Introducing the Seventy Percent Rule

When I started learning Tai Chi with Brian Cooper, and later also with Bruce Frantzis, one of the first lessons was to try and understand and implement the Seventy Percent Rule. Many years on when I am trying too hard ( and isn't it so easy to try too hard...) Brian will always take me back to the early days and remind me about this first principle. The problem is, we all want to succeed at anything we are attempting to learn, and this is not at all unreasonable; but can we really reap the benefits of our study if we have also picked up a parasitic tension in the process? That tension can actually end up making us totally dissatisfied with what we have learnt, and laying the blame at some randomly selected doorway, leave us feeling cheated, perhaps enough to abandon our study and seek something 'more to our liking'. It may be hard to perceive that this is what has happened, but I know from personal experience it's exactly what happens, whether you acknowledge it or not.

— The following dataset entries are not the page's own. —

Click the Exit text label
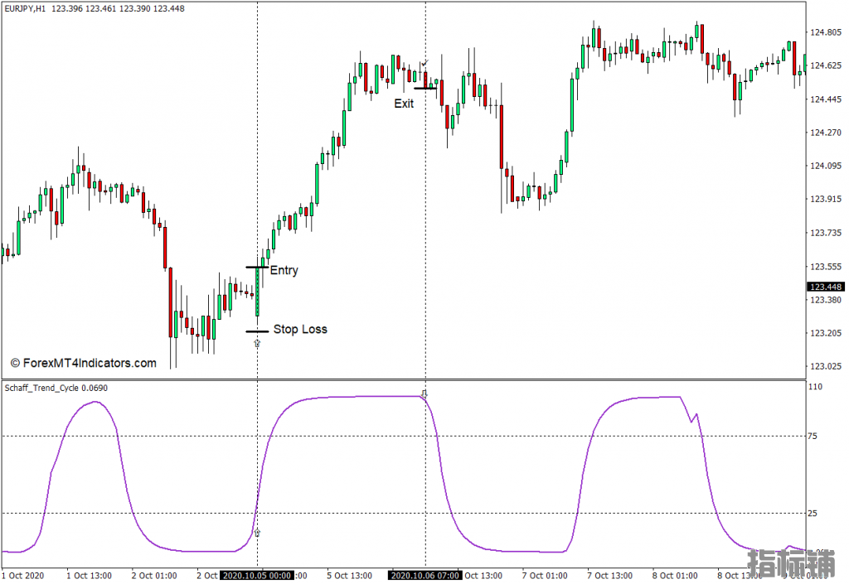 pos(404,104)
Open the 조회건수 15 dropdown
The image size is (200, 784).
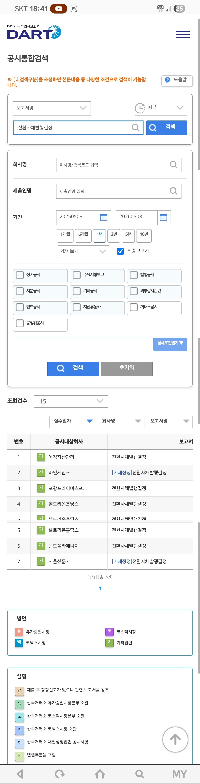[71, 401]
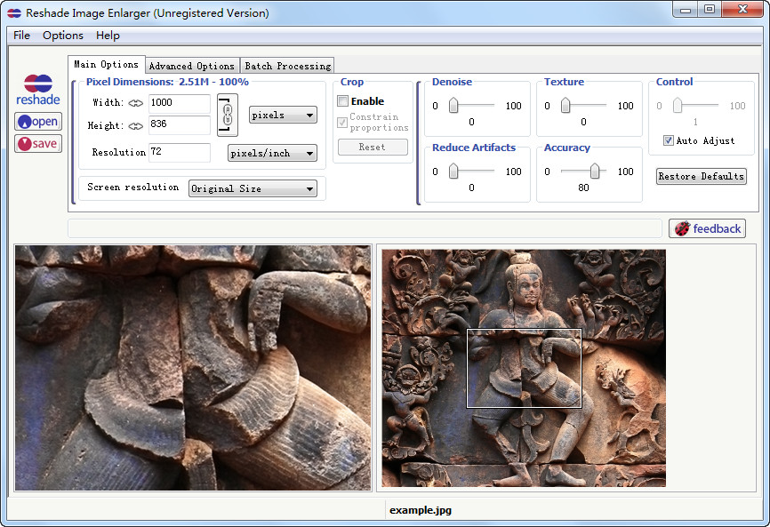770x527 pixels.
Task: Open an image with the open button
Action: [38, 122]
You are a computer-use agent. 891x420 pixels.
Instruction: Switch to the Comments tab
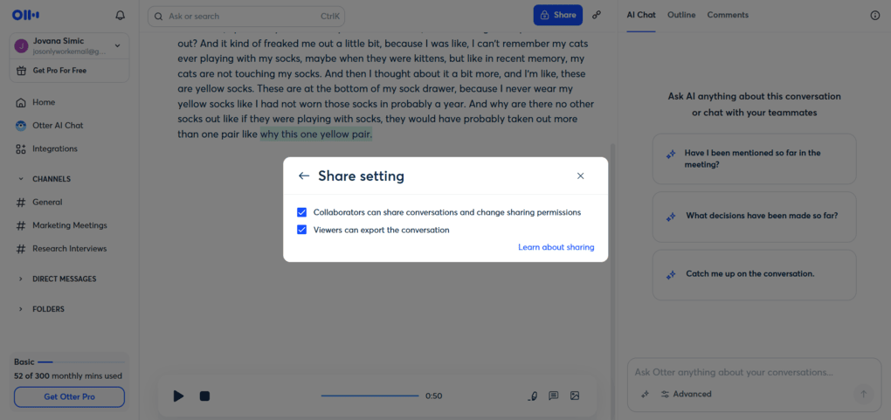point(728,15)
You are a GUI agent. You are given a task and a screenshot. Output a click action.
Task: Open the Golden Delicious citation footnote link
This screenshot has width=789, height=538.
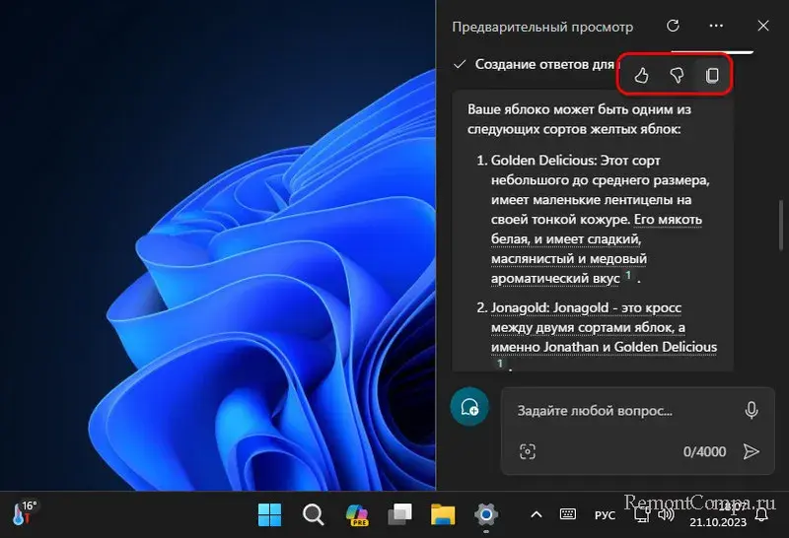[x=627, y=278]
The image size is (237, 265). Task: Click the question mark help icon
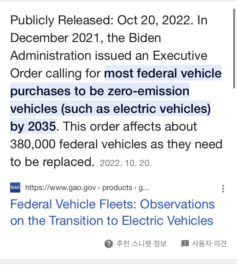click(108, 243)
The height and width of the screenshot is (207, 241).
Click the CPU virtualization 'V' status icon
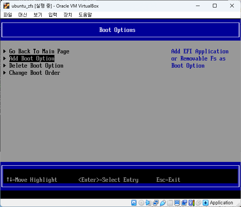point(191,203)
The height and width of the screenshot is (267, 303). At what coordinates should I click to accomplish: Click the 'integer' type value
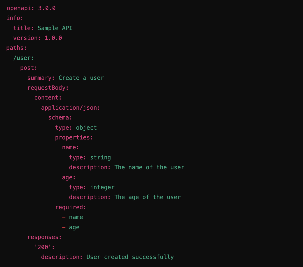pyautogui.click(x=102, y=187)
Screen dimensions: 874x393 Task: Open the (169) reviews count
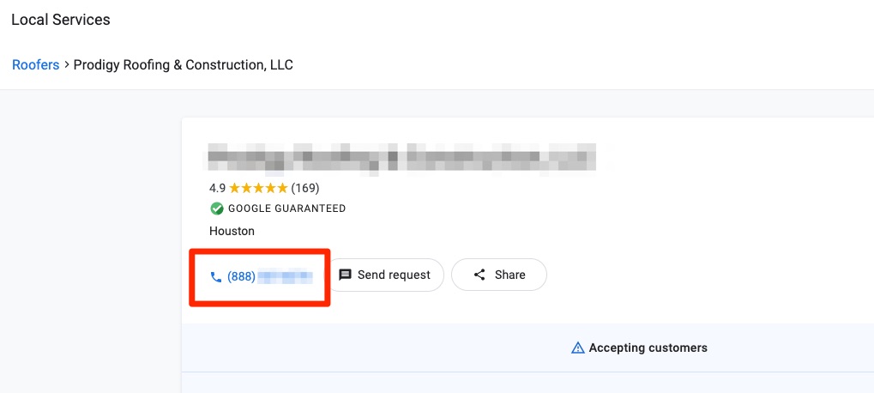tap(305, 187)
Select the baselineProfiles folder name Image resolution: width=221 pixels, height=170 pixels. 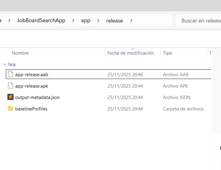31,109
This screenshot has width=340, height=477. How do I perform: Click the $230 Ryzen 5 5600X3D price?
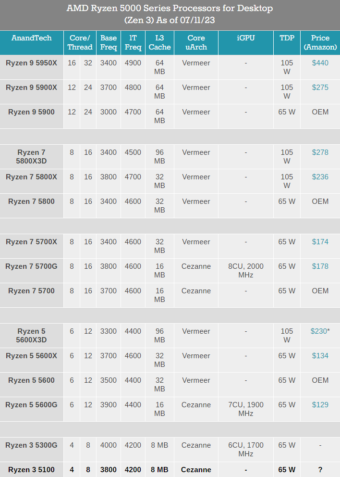coord(319,331)
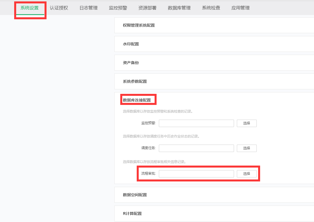Open the 系统检查 tab
Image resolution: width=314 pixels, height=222 pixels.
(211, 8)
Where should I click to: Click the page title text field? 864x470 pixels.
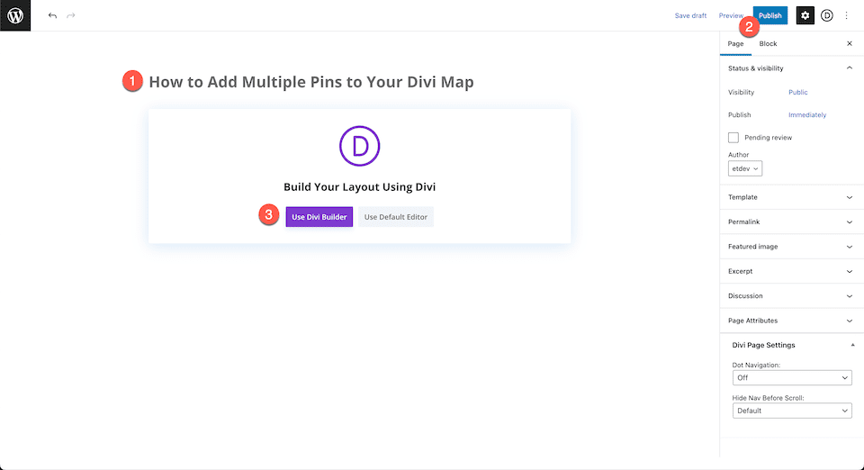tap(311, 82)

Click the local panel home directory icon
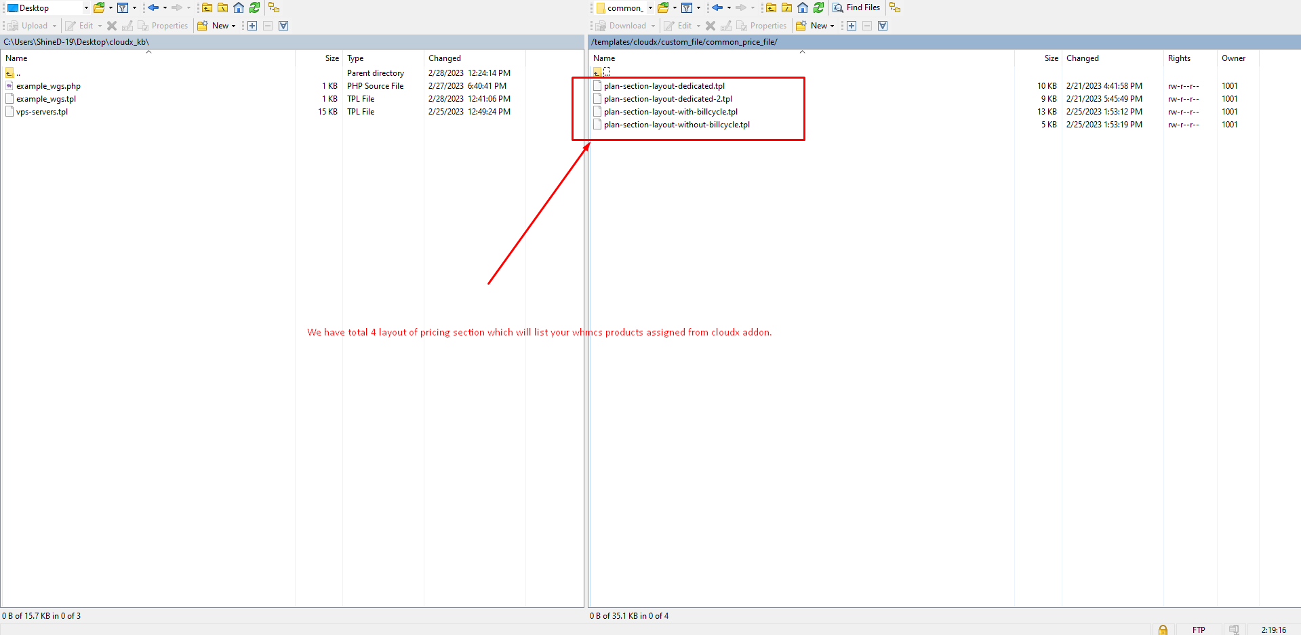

The 70% Rule is an essential component of learning Tai Chi and Qigong for health and longevity. It is at the heart of all Taoist practices. Put simply, when you exercise you should only operate within a range of around 70% (see below for exceptions) of your current maximum capacity. This will allow you to:

  • absorb what you learn more easily.
  • reduce your internal resistance & maintain the effort for longer.
  • be able to relax enough to be honest about what your limits are.
  • increase your capacity as you develop your practise, without stress.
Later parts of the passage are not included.